In the medical press we continually encounter well-worn images of India as a passive child or as a nation consumed by ignorance and prejudice, in need of rescue and reform by British colonisers. In an article praising the progress of the medical-woman movement, the Lancet lingered over the ‘bodily sufferings’ of ‘the helpless native women of India’, barred from male medical attendance.[xii] The Indian Medical Record, meanwhile, envisaged the Fund as a ‘means of spreading the light and civilisation of the West into the darkest and most remote corners of the land’.[xiii] The supposed ‘darkness’ and ‘dependency’ of indigenous peoples were familiar tropes in imperialist rhetoric, though the dynamics of this relationship are complicated by the fact that those practising colonial medicine were of both British and Indian descent.

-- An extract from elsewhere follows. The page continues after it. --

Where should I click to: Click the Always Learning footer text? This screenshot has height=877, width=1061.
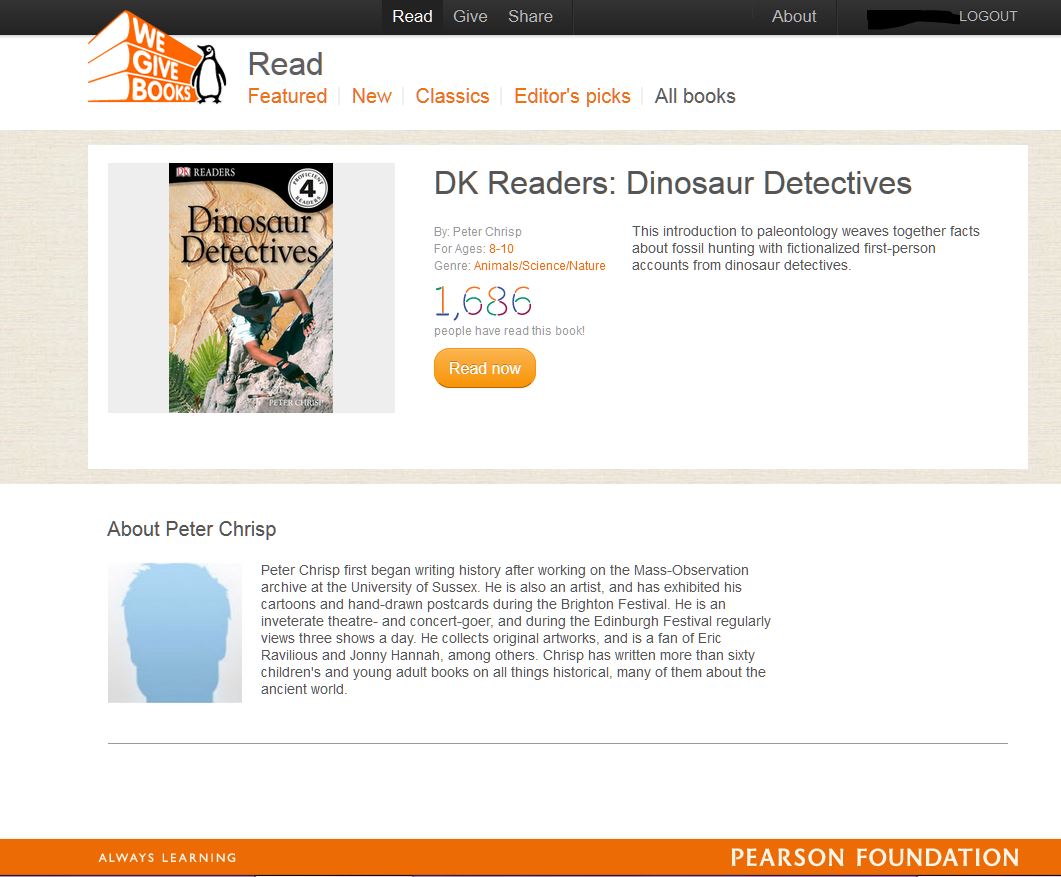click(x=167, y=857)
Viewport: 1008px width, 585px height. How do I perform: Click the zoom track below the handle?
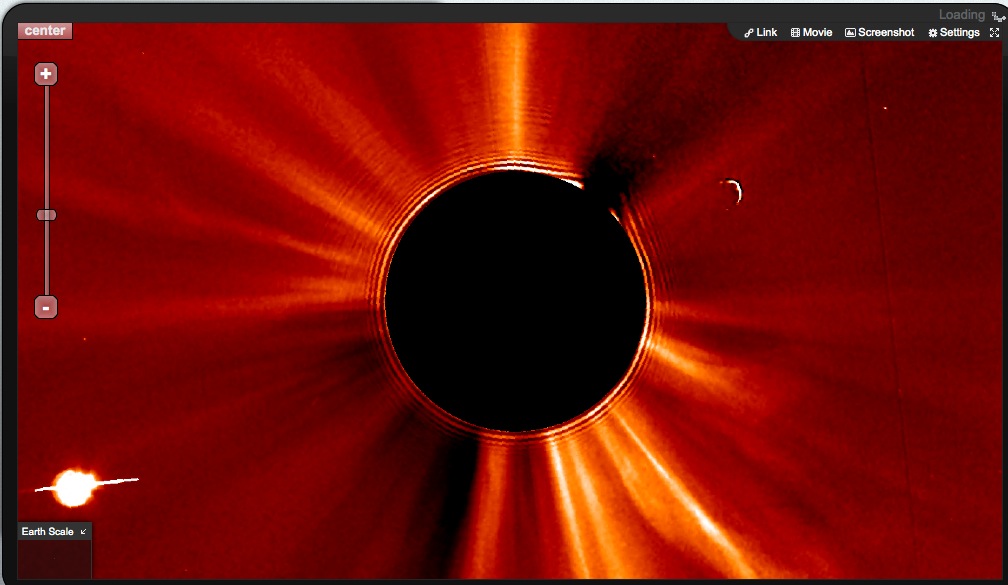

While recognising the ways in which the zenana patient was imagined in resolutely imperialist terms, I also wish to explore how she was conceived in relation to broader ideas about patient choice or preference emerging in this period. The notion that female patients might prefer to consult a practitioner of the same sex was also widely espoused by those sympathetic to the woman-doctor movement in Britain, as in Sophia Jex-Blake’s Medical Women: A Thesis and a History (1886). Of course, it would be misleading to suggest that the Indian female patient was assigned agency – as we have seen, she was all too often associated with passivity and vulnerability. Nevertheless, I would suggest that the discourse around her needs intersected in important ways with conceptions of female patienthood fashioned in the metropole. Indeed, her disinclination towards male medical attendance was not seen as solely symptomatic of her religious beliefs, but also as something more universal or fundamental. When she sketched out the idea for a female medical service for India in 1882, female practitioner Frances Elizabeth Hoggan reconceptualised native women’s ‘so-called prejudices’ as a ‘natural modest shrinking from doctors of the male sex – which religion and custom alike consecrate’. She called for these preferences to be ‘respected and not outraged’.[xiv]


[i] Robert Harvey, ‘The Medical Profession and Its Work in India, Past, Present and Future’, Indian Medical Record, 1 January 1895, pp. 1-7 (p.1).

[ii] ‘Extraordinary General Meeting’, British Medical Journal, 30 July 1892, pp. 262-4, (p. 262).

[iii] Margaret I. Balfour and Ruth Young, The Work of Medical Women in India (London: Oxford University Press, 1929), pp. 33-7.

[iv] ‘Women Doctors for Women’, Lancet, 29 March 1884, p. 580.

[v] ‘Medical Women in England’, Medical Press and Circular, 5 October 1892, p. 360.

[vi] ‘Our Picture Gallery: Miss Florence Dissent’, Indian Medical Record, 1 May 1895, p. 334.

[vii] ‘Current Medical Topics: Female Medical Students in Madras’, Indian Medical Gazette, August 1886, p. 246.

[viii] ‘Women Doctors for India’, Indian Medical Gazette, 1 July 1882, pp. 184-5.

[ix] ‘Royal College of Physicians of London: Debate on the Petition for Admission of Women to the Examinations and Diplomas’, Lancet, 2 November 1895, pp.1125-7 (p.1125).

[x] Samiksha Sehrawat, Colonial Medical Care in North India: Gender, State, and Society, c. 1830-1920 (Delhi: Oxford University Press, 2013), p. xxxv.

[xi] C.N. Barham, ‘Child Marriage in India’, Westminster Review, 135, 1, (January 1891), 113-123 (pp. 122-3).

[xii] ‘Annotations: Zenana Medical Work in India’, Lancet, 7 December 1889, pp. 1188-9 (p. 1188).

[xiii] ‘The Viceroy and the Dufferin Fund’, Indian Medical Record, 15 March 1899, pp. 335-336 (p. 336).

[xiv] Frances Elizabeth Hoggan, Medical Women for India (Bristol: J.W. Arrowsmith, 1882), p. 2.